# Exercise tasks
- 1) According to the article on online child safety, why should a child who uses location services on apps keep the strictest privacy settings?
- 2) Continue the article on online child safety, starting after its last sentence.

# Quoted text
— Start —

The three cases include a 37-year-old man accused of raping an Ohio girl who is 15; a 24-year-old man charged with counts including sex with a minor, child molestation and using a child for pornography involving a 12-year-old girl in California; and a 21-year-old man charged with second-degree sexual assault after being found engaged in a sexual act with a boy who is 13 in Wisconsin, according to the newspaper.
"We're seeing more of these cases," Lt. Craig Carter of the Escondido Police Department in California tells the newspaper. "Parents need to be aware that their kids could be on these websites. In this case, if her parents had taken her phone and looked at her messages on Skout, they would have immediately seen inappropriate responses for someone that is 12 years old."
Here are five other measures from Common Sense Media that parents can take when it comes to keeping kids safe in the digital age.
Privacy, please: If your child is using location services on apps, make sure he or she uses the strictest privacy settings so strangers won't be able to identify where she's hanging out.

— End —

Element and text position data:

— Start —

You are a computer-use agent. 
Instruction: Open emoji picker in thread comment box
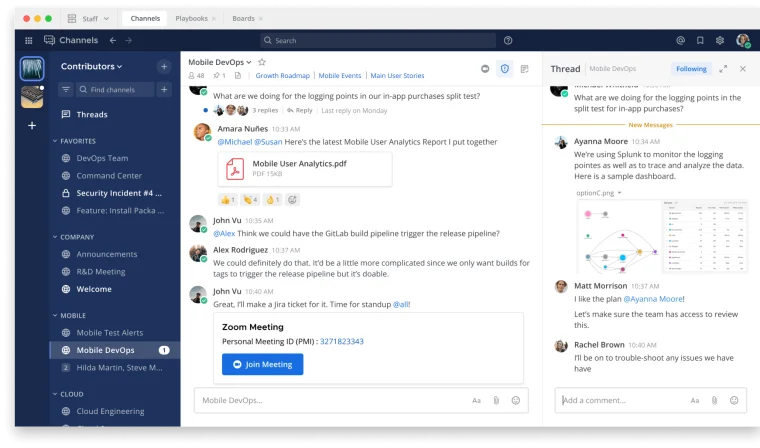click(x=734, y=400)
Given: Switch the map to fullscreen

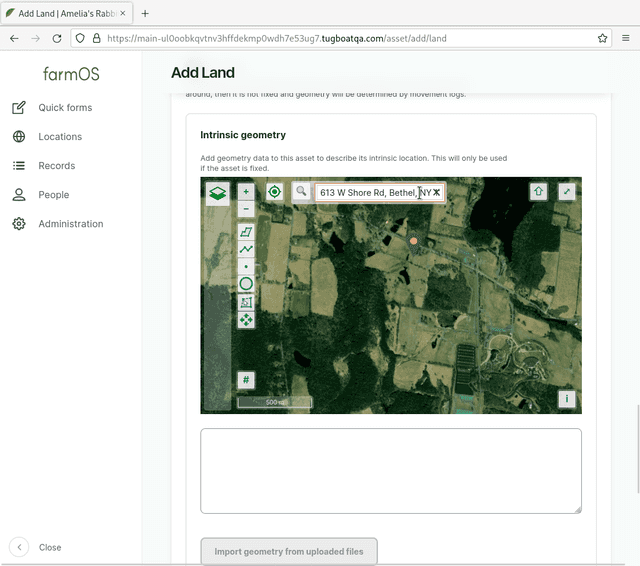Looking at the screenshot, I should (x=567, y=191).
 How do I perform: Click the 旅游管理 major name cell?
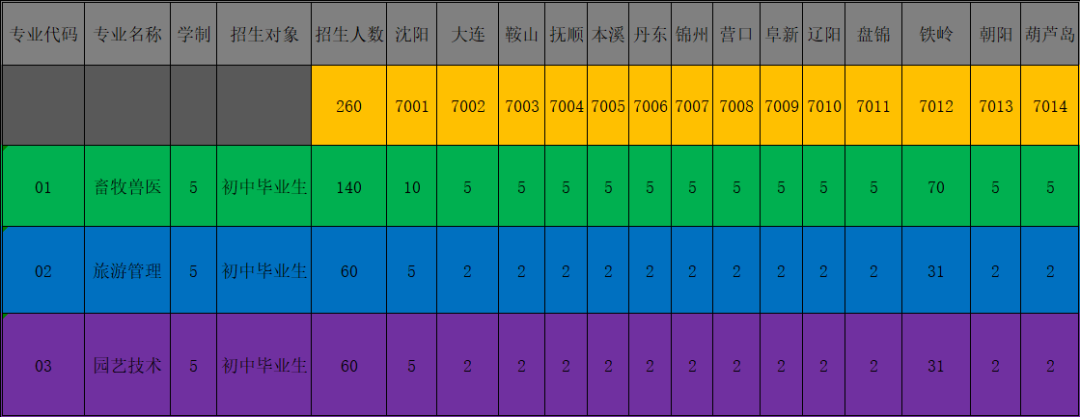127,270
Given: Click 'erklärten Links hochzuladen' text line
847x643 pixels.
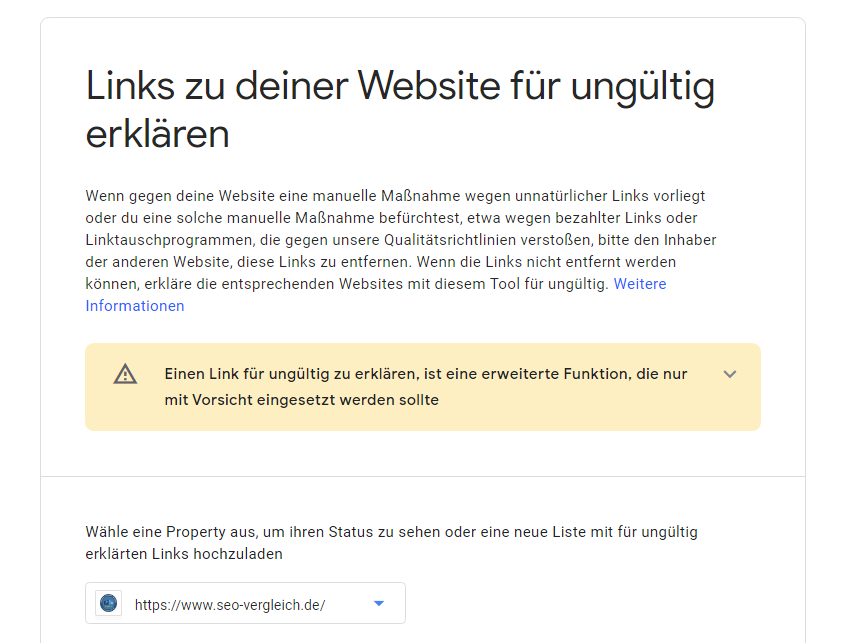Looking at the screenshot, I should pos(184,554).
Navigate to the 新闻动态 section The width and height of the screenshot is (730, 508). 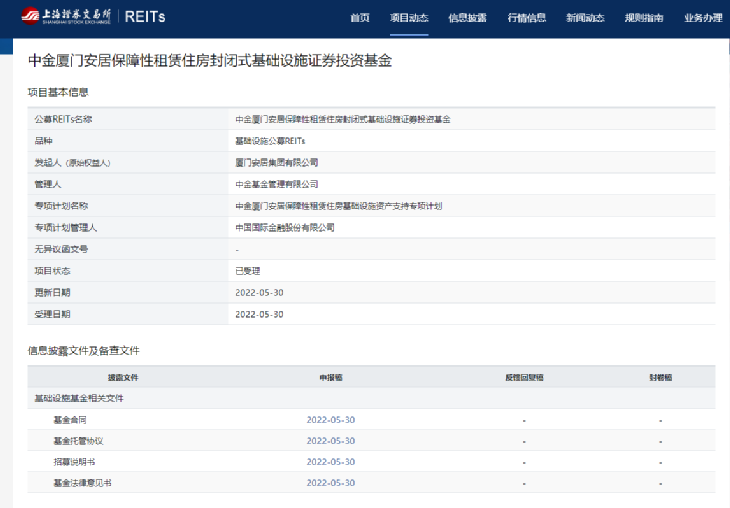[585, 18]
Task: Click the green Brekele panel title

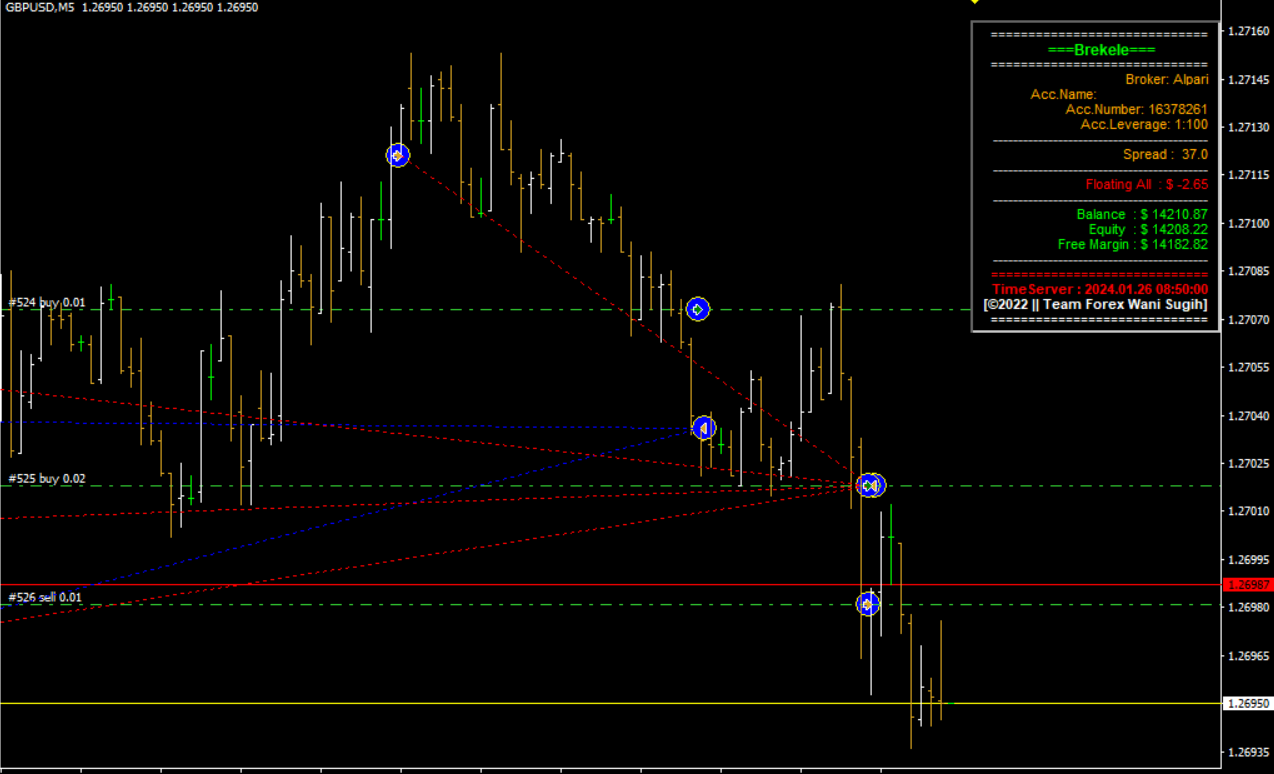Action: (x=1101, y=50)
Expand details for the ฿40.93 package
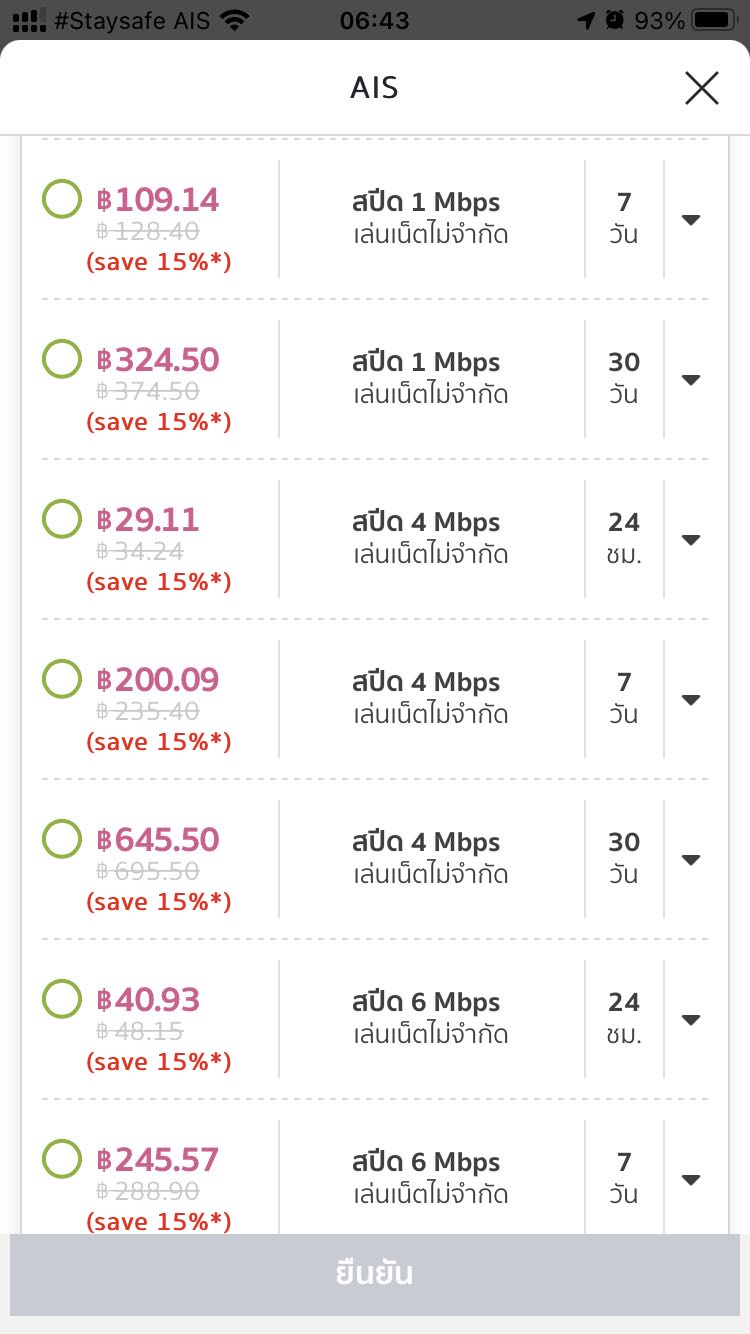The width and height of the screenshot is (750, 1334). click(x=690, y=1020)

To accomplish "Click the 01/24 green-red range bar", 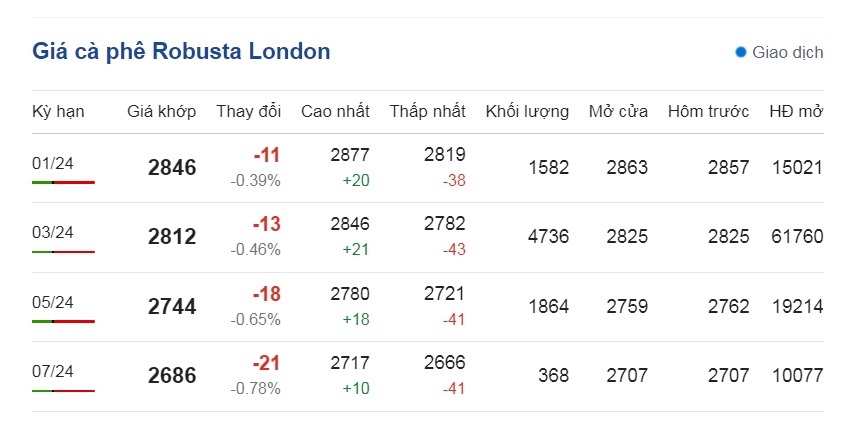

— End —

# Expected answers
- 1) The strictest privacy settings keep strangers from identifying where the child is hanging out.

- 2)
Warning call: It may sound simple, but alerting your kids to dangers that exist in the online and digital world can be a first line of defense against would-be abusers and predators.
Talk about it: Don't be afraid to set rules when it comes to the content your children post. No suggestive photos, nothing that might cause shame in the future, nothing mean. If they'll die of embarrassment if you see it, they shouldn't post it.
Report card: Kids may realize something weird is up with a certain chat or photo exchange, but they need to know they can come to you -- or another adult they trust -- to report it. Let them know how vital it is to share this information.
Be that mom: Insist on checking out an app or website before your child downloads or visits it. Will it annoy Junior? Why, yes, it will. Will it help protect him? It certainly couldn't hurt.